La nuit du professeur raconte les tribulations d’un professeur de lettres à qui une mère d’élève propose de participer à un hold-up. André Jefferson, las d’enseigner la littérature à des élèves indisciplinés, accepte et sera entraîné dans une aventure qui le dépasse, mais son destin le rattrapera. C’est à côté du kiosque à musique du square de Clignancourt à Paris que se dénoue le drame.
…Ils prirent le métro en direction de la porte Dauphine. Je montai dans le même wagon qu’eux. Une foule importante nous séparait, ils ne me virent pas. C’était sur cette ligne qu’ils m’avaient pourchassé la veille mais la situation avait changé. Cette fois, le suiveur c’était moi. A Barbès, ils changèrent en direction de la porte de Clignancourt et descendirent trois stations plus loin, à Simplon. […].
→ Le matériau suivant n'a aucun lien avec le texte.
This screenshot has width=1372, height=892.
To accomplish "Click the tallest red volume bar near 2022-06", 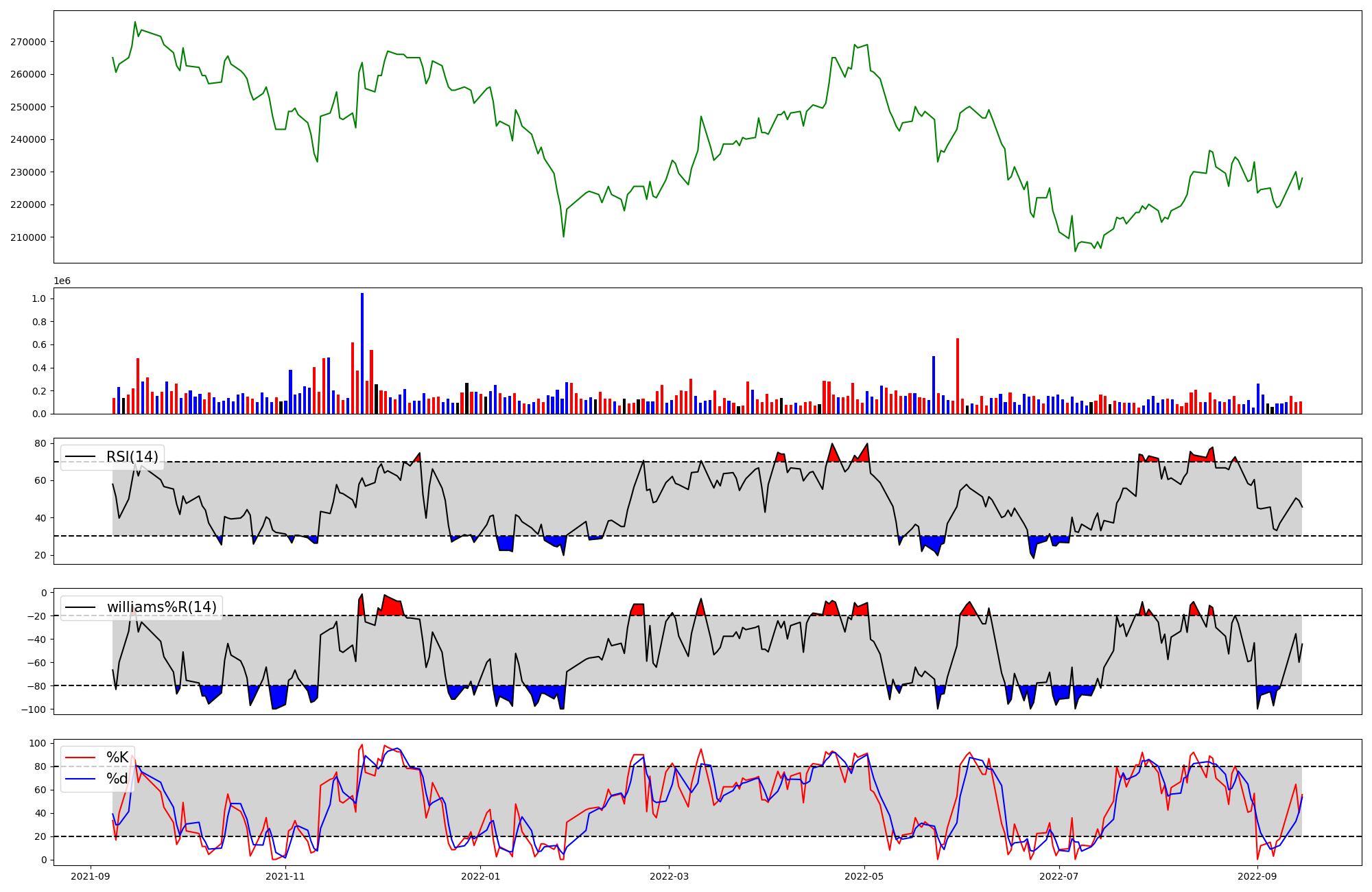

Ils empruntèrent la rue Joseph-Dijon, passèrent devant un magasin de vidéo et tournèrent dans le square Clignancourt. C’était une rue calme qui se prolongeait, une centaine de mètres plus loin, par une petite place au milieu de laquelle on apercevait un square. Au début de la rue se trouvait un hôtel de tourisme. Ils y entrèrent. […]
Ne sachant que faire, j’allai attendre dans une brasserie, à côté de l’hôtel. On ne pouvait y entrer, ni en sortir sans que je le visse.
Une heure se passa ainsi. J’en étais à mon troisième café et rien ne s’était encore produit. Une autre heure s’écoula sans qu’il y eût davantage de mouvement. Vers neuf heures, je commençai à m’inquiéter. Et s’ils étaient partis ? je sortis m’en assurer. La lumière qui brillait au deuxième étage me rassura. Ils étaient toujours là.
Je retournai à la brasserie et commandai un dîner que je payai à l’avance en cas de départ précipité. La nuit était maintenant tombée. […]
Ce fut vers dix heures qu’ils quittèrent l’hôtel. Je les vis remonter la rue en direction du square. Ils avançaient de leur pas tranquille. On aurait dit deux retraités faisant leur promenade nocturne.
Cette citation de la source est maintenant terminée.